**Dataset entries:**
-.-.-

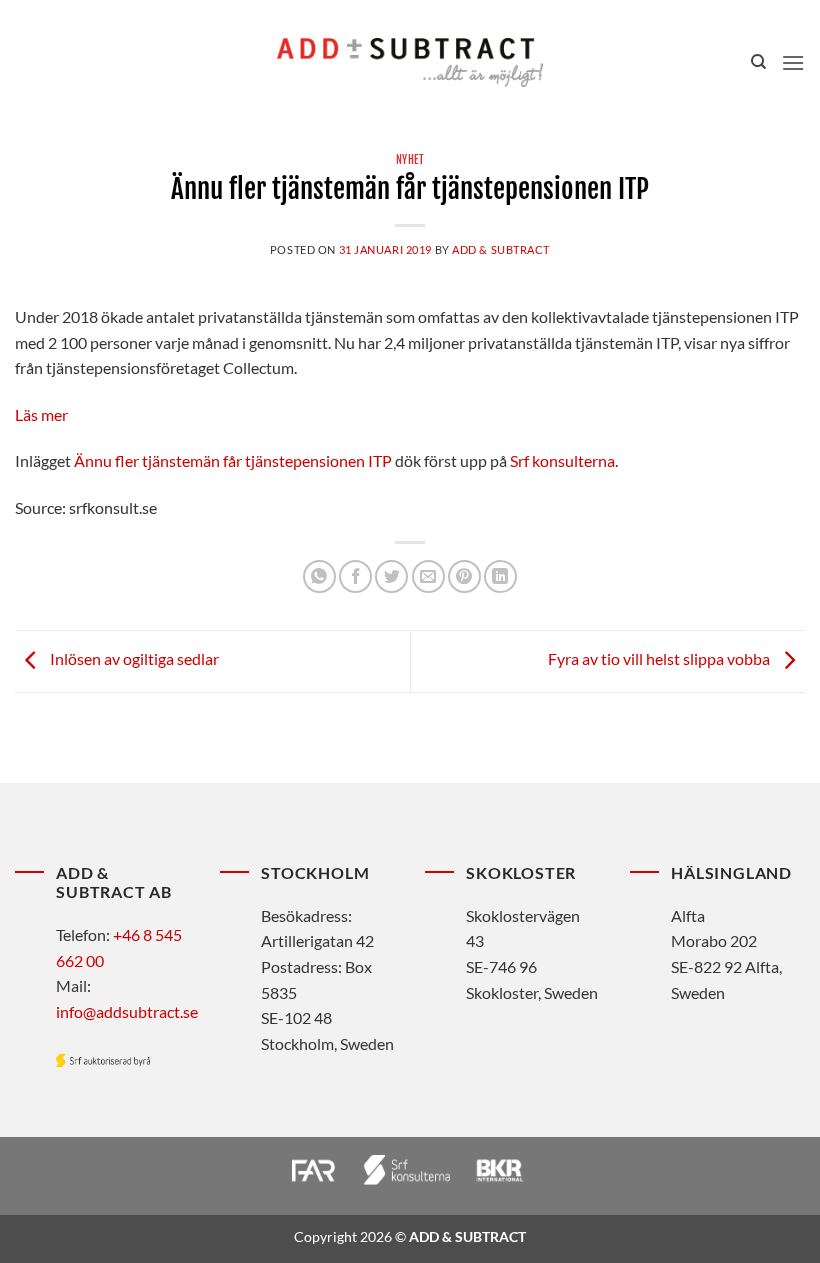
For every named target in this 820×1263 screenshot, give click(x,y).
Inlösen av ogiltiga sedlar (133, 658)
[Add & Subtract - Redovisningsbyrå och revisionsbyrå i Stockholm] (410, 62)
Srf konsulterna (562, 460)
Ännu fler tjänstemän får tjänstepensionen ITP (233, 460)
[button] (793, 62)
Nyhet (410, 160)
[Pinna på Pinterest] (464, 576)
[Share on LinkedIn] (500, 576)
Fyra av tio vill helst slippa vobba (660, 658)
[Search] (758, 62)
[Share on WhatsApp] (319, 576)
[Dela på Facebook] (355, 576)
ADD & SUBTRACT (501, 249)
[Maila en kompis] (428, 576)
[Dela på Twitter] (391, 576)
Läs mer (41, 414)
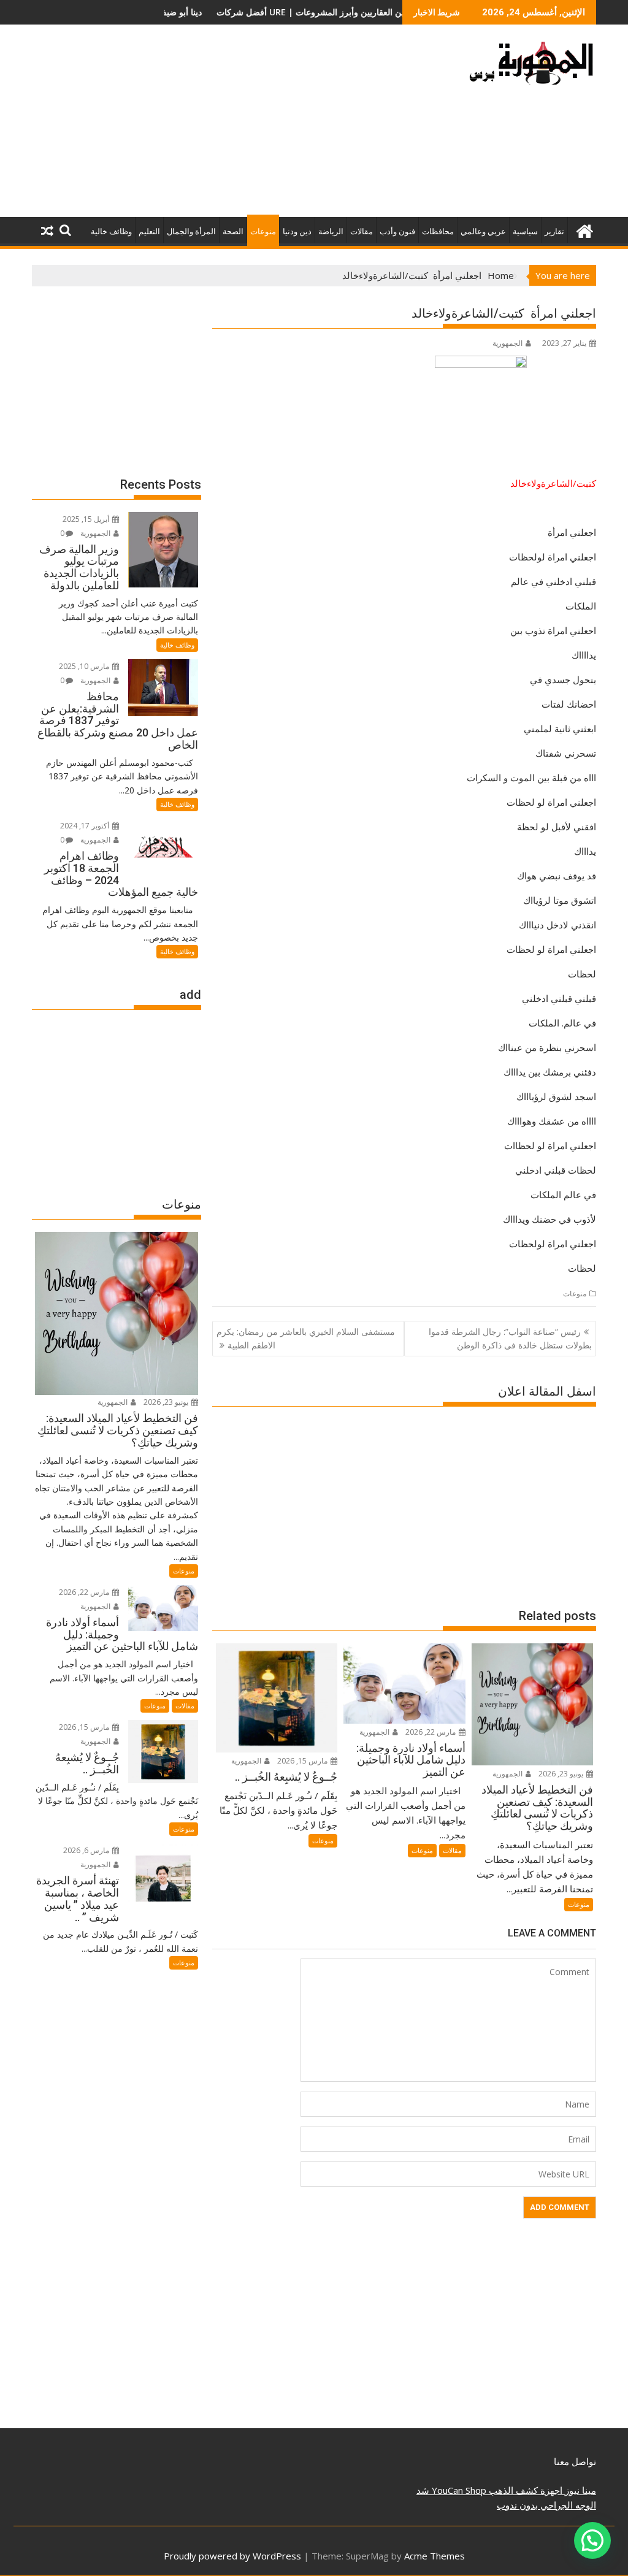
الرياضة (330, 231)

-.-.-

**GOAL OF THE EXERCISE:** State in a single number how many lines in the data include the word "Share".

**ANSWER TO THIS PROBLEM:** 2